Voice Administration
This feature (even though implemented with generic web sockets) is only supported and available for clients with access to Azure AI Speech Services.
Overview
This page outlines the administration options for the Unique AI Voice feature.
Purpose and scope of feature
The feature documentation for end-users can be found at Voice.
Dependencies or integrations
Documentation for architecture is available at Voice Infrastructure.
Configuration Guide
Head over to Voice Infrastructure to learn how to deploy and enable the feature for your Unique AI.
User Management
Permissions and roles
There are no specific Unique AI permissions needed.

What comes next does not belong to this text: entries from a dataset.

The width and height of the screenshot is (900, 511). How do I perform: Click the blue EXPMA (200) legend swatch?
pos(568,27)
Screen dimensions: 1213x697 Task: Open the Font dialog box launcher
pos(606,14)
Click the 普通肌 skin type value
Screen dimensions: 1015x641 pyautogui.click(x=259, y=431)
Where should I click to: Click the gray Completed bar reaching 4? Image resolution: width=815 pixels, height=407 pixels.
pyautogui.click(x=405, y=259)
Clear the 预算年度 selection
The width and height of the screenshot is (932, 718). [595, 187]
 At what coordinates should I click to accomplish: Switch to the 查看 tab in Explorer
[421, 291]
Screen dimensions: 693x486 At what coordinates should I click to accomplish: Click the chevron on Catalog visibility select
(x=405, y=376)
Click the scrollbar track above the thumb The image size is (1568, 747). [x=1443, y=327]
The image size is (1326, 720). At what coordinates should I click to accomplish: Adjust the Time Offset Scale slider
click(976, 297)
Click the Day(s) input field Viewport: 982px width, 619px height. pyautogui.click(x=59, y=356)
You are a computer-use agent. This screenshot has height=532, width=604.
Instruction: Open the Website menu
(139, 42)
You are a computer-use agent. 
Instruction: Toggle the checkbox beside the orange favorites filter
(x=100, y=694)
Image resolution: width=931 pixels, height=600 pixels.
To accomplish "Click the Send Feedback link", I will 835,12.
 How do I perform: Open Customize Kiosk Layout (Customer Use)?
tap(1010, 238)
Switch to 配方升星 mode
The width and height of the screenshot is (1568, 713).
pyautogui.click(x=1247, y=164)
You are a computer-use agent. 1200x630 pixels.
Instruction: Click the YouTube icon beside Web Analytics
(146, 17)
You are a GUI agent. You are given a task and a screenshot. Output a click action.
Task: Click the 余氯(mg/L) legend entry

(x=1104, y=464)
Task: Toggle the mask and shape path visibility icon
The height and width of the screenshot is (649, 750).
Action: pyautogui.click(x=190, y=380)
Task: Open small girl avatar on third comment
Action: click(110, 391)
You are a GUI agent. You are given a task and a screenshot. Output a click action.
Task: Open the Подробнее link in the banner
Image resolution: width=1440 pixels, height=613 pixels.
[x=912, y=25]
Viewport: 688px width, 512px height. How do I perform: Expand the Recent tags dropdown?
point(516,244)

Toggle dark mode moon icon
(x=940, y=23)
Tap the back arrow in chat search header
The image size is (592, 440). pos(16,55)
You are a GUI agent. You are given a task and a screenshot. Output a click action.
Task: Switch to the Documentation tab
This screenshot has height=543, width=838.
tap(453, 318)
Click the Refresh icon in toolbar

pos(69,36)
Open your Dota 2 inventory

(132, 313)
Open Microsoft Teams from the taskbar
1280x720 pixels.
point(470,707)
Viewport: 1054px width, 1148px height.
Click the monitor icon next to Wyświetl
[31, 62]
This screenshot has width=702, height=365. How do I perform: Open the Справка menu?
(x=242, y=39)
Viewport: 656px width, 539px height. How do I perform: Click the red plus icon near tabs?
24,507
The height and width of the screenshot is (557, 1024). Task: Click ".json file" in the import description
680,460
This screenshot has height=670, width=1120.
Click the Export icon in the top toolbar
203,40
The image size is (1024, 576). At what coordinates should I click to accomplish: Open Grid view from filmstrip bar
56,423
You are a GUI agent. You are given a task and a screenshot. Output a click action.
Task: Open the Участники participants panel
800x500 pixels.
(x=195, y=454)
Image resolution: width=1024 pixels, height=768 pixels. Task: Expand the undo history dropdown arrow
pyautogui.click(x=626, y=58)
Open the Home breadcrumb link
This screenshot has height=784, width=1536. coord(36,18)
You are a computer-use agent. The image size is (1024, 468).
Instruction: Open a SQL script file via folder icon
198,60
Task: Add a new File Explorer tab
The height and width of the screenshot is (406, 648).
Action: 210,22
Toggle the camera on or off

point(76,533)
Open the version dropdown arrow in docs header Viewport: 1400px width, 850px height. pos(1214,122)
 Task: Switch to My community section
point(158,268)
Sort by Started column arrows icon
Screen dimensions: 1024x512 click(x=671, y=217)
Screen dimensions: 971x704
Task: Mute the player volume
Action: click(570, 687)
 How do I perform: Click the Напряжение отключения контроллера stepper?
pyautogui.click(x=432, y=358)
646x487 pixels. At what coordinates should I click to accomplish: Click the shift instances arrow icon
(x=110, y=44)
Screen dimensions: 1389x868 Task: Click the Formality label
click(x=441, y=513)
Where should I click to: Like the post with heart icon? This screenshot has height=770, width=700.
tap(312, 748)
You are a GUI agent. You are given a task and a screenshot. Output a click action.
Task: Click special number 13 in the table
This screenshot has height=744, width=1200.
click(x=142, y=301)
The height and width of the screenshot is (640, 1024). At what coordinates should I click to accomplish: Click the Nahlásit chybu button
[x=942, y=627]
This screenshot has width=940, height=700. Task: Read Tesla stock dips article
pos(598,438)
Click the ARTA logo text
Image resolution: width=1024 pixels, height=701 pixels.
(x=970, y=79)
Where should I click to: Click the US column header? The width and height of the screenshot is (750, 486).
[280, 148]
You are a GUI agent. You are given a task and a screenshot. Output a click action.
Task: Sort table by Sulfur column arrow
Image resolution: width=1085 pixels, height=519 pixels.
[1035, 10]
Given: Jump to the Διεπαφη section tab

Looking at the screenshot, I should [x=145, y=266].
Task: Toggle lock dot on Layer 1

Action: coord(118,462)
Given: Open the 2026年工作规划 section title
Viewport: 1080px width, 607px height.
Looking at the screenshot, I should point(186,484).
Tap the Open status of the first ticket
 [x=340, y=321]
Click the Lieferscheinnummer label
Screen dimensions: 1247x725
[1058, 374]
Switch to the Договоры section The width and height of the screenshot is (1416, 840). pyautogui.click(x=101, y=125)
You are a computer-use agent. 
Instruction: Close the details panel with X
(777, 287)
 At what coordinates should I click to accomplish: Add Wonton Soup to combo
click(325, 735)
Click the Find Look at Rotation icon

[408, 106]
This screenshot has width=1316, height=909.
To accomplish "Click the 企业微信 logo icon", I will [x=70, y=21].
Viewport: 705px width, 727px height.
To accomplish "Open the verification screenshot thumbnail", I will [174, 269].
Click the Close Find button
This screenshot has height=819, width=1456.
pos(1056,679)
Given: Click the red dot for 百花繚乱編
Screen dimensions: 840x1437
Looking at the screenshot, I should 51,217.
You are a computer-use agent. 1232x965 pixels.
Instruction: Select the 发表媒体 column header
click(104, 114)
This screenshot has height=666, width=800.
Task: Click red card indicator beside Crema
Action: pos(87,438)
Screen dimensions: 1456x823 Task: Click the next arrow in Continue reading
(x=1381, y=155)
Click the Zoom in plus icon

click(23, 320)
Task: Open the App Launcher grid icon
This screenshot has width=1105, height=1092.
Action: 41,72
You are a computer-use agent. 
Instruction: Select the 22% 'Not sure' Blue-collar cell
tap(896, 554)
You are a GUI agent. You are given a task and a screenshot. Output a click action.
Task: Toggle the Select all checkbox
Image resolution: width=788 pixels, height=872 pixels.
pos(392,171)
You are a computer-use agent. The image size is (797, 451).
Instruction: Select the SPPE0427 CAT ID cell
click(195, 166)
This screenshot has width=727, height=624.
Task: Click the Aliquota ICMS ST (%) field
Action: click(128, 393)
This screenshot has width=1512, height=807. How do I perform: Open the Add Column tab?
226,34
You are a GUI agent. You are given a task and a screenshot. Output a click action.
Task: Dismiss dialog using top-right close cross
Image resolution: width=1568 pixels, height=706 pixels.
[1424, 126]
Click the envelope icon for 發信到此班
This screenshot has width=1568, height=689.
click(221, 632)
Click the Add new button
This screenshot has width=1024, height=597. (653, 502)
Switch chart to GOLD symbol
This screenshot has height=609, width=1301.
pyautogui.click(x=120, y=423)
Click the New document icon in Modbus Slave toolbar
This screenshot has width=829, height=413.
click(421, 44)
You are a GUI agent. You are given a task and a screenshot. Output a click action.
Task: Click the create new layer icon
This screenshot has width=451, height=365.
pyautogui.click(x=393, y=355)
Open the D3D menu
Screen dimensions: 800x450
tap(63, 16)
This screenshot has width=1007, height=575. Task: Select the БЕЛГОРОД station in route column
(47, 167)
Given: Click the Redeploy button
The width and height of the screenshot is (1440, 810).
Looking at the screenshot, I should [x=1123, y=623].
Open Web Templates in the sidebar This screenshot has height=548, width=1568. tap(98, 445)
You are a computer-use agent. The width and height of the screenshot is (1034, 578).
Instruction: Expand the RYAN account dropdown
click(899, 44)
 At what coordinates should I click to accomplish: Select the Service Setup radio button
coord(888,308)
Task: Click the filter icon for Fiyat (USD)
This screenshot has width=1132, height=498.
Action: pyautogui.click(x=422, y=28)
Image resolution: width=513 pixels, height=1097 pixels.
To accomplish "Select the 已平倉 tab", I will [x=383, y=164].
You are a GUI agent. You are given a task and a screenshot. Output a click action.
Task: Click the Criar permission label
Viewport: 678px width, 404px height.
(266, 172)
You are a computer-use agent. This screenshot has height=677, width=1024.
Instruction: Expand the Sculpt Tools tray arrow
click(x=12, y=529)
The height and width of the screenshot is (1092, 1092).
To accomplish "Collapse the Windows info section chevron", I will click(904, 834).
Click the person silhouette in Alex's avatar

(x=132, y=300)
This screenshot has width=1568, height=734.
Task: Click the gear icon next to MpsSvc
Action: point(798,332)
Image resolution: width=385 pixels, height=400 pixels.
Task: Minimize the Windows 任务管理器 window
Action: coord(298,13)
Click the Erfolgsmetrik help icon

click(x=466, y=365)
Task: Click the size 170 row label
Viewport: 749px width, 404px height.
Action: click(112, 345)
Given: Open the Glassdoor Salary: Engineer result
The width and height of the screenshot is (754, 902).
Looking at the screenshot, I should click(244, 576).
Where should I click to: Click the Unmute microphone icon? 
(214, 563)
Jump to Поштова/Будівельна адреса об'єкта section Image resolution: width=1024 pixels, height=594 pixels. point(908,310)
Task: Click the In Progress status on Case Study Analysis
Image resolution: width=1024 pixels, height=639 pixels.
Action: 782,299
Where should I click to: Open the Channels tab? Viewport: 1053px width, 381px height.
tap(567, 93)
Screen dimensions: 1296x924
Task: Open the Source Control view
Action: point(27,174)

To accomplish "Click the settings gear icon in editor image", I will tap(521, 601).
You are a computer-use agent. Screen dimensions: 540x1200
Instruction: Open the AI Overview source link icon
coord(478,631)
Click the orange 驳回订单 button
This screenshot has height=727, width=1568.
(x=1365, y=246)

End Users see the toggle as soon as the infrastructure is provisioned and wired up correctly.
Technical administrators currently have no options to configure the feature, it becomes available within all spaces once enabled.
Security Considerations
Private networking
Depending on the Voice Infrastructureand the design choices made there, the voice stream either gets routed (or even hairpin routed) over the internet or at least the Azure back bone.
To ensure encapsulation within your network, refer to the Voice Infrastructure guidelines.
Limitations
Some voices or audio inputs may not be recognized correctly by Microsoft STT due to frequency range limitations. If your voice is unusually high or low in pitch, recognition accuracy may be reduced. Check Voice | Tips & Tricks to improve the recognition.
Sporadically on iPhone™ the voice is not recognized due to the microphone being denied access or not being accessible properly. Please get in touch with your Unique SPOC providing as much device configuration settings as you can gather (iOS Version, Screenshot of Microphone privacy settings, iOS Device Model, etc.)
Occasionally, the system may not detect the spoken language correctly, especially if you switch between multiple languages during a session or conversation. Check Voice | Tips & Tricks.
There may be a limit to the duration of continuous speech that can be processed in a single recognition session. Long, uninterrupted speech may be truncated or fail to process completely. Exact limits depend on Microsoft’s STT API and can be checked in their documentation.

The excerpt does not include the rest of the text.